Francesca la Trahison des Borgia
faisait à présent des petites flaques sur les pavés, où se réfléchissaient les flammes des torches éclairant cette scène macabre.
Ayant mis pied à terre, César et moi nous frayâmes un chemin à travers la foule qui grossissait de minute en minute. Je n’en étais pas fière mais je lui avais pris le bras, bouleversée comme je l’étais par la vision d’horreur que nous venions d’avoir. Elle était jeune, à ce que j’en voyais, et vêtue d’une simple chemise blanche, dont la partie inférieure avait brûlé en même temps que sa peau. Ce qu’il restait d’elle, en bas, n’était que brûlures et crevasses, d’où suintaient encore du sang et d’autres fluides. Au-dessus de la taille elle était quasiment intacte, hormis les taches formées par la fumée noire autour de son nez et de sa bouche, là où elle avait respiré les émanations qui avaient eu finalement raison d’elle, mais pas assez rapidement pour empêcher ses traits d’être tordus par l’agonie. Ses cheveux dorés restaient d’une beauté incongrue dans ce sinistre tableau, retombant joliment sur ses épaules, comme si quelqu’un les avait brossés avant de l’abandonner aux flammes.

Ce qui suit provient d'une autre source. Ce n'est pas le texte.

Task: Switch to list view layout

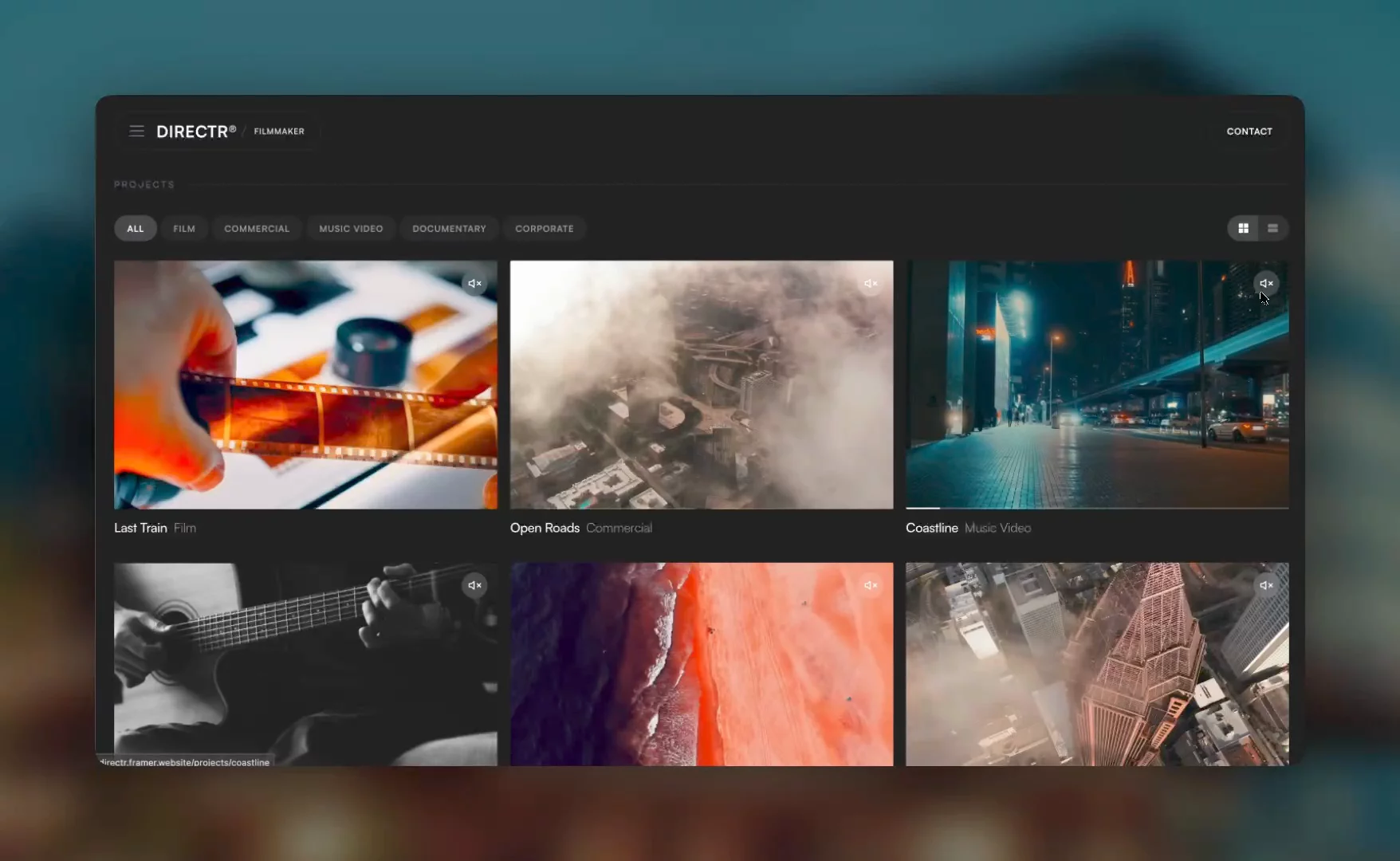Action: click(1272, 228)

Alfonso était agenouillé à côté d’elle, tenant son corps dans ses bras, sanglotant bruyamment. Une garde de jeunes contrebandiers à l’air interloqué avait formé un cercle autour d’eux, et plusieurs d’entre eux semblaient sur le point de vomir. Je réprimai une soudaine envie d’en faire autant, et me serrai un peu plus encore contre César.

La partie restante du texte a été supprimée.